Clustering vs. transactional replication vs. availability groups

The way I always like to visualize high availability solutions is the following:

SQL Server Failover Cluster Instance (FCI)

What is highly available? The entire instance. That includes all server-objects (logins, SQL Server Agent jobs, etc.). This also includes databases and their containing entities. It's a great solution for highly available SQL Server instances, because that is going to be the level of containment with this given solution.

What about reporting? None, NULL, nonexistent. A failover cluster instance has an active node delivering the cluster group containing the instance, VNN, etc. and all other nodes are passive, sitting idle (as far as the current cluster group is concerned) and waiting for a failover.
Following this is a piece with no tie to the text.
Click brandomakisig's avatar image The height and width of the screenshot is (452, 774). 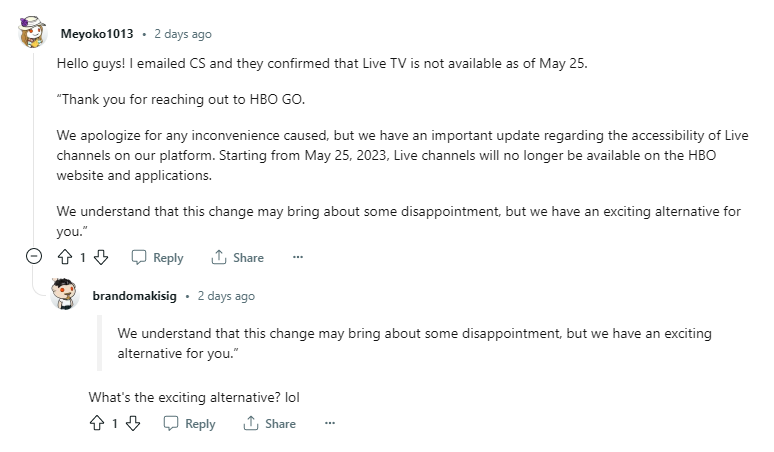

What happens when there is failover? The downtime for an FCI is going to be determined by the amount of time that the passive node takes to grab the cluster resource and bring the SQL Server instance in a running state. This is typically minimal in time.

Any client abstraction? Yes, this is going to be innately built in with the virtual network name for the failover cluster instance. This will always point to the active node that is currently delivering the SQL Server cluster resource.
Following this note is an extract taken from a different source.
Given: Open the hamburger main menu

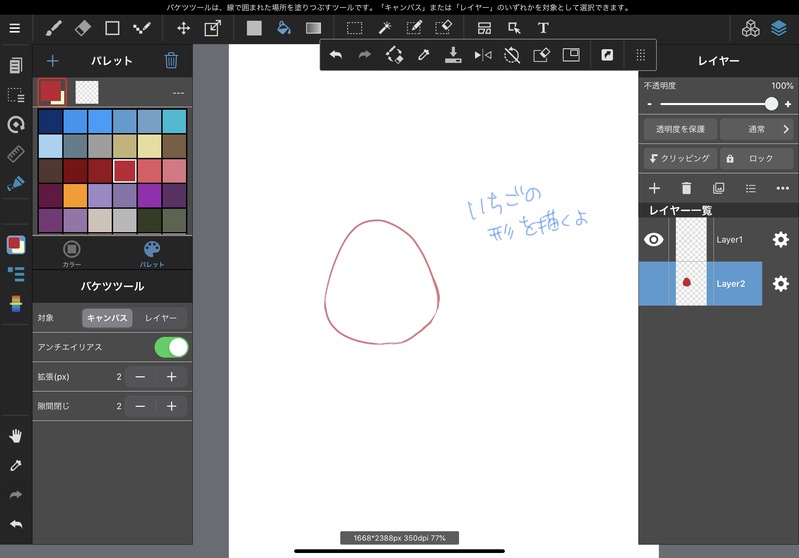Looking at the screenshot, I should (14, 28).
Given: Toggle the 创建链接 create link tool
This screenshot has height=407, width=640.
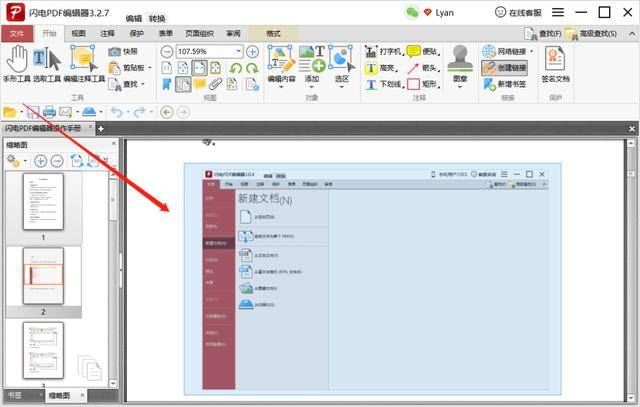Looking at the screenshot, I should [503, 68].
AlwaysOn Availability Groups

What is highly available? An availability group is going to be the logical containment of high availability here, whereas an availability group consists of a number of databases and a virtual network name (the listener, an optional cluster resource). It is worth noting that server objects such as logins and SQL Server Agent jobs will not be part of the HA solution, and special consideration needs to be taken to ensure that these are properly implemented with an availability group. Not an overly burdening requirement, but needs to be cared for.
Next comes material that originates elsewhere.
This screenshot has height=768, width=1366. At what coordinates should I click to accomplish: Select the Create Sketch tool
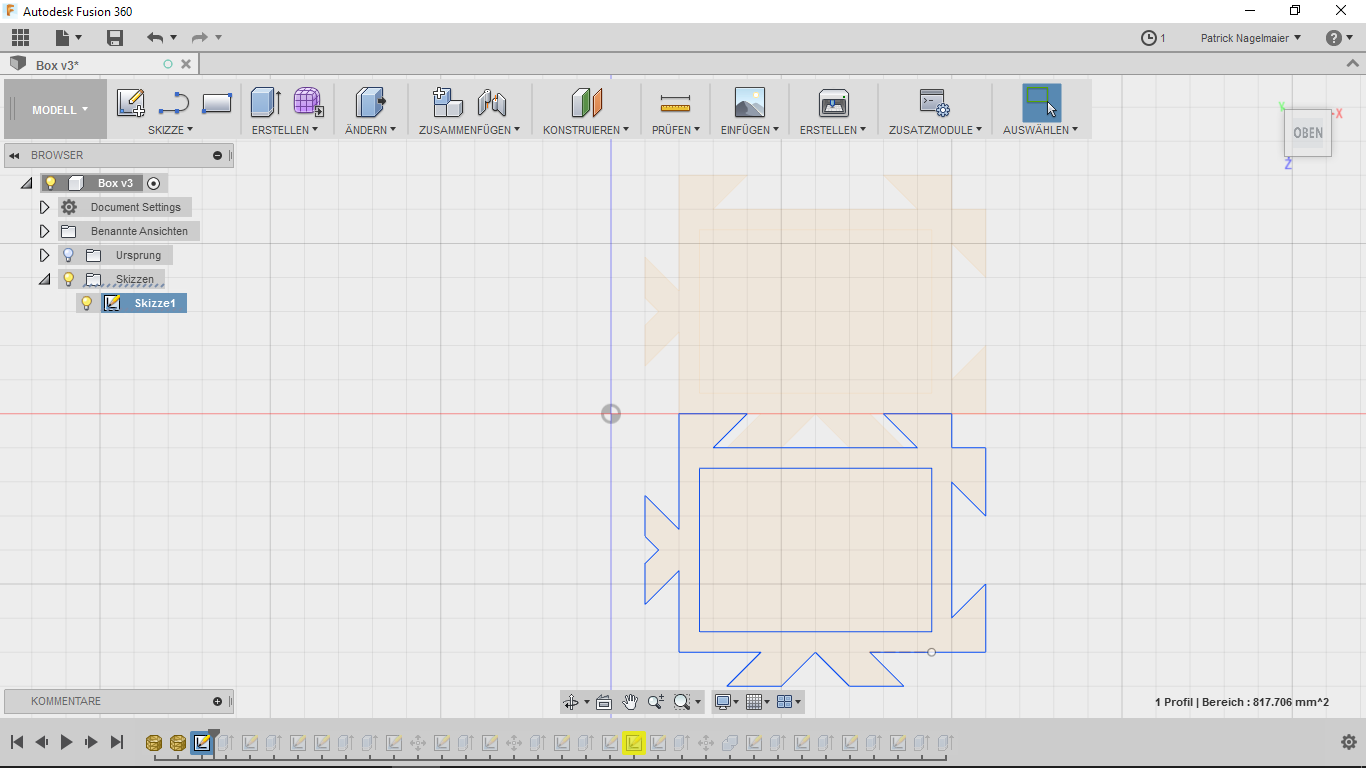[130, 103]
What about reporting? This is a great solution for reporting, although I probably wouldn't use a synchronous replica as my reporting instance. There are two commit relationships, synchronous and asynchronous. In my opinion and from what I've seen in practice, is that your synchronous secondary replica is there waiting for a disaster. Think of it as that replica that's ready to take a no-data-loss failover in the event of an issue. Then there are asynchronous replicas that can handle that reporting workload. You aren't using this replica as the aforementioned solution, but moreso for things like reporting. Reporting workloads can be pointed to this replica (either directly, or indirectly through read-only routing via the listener).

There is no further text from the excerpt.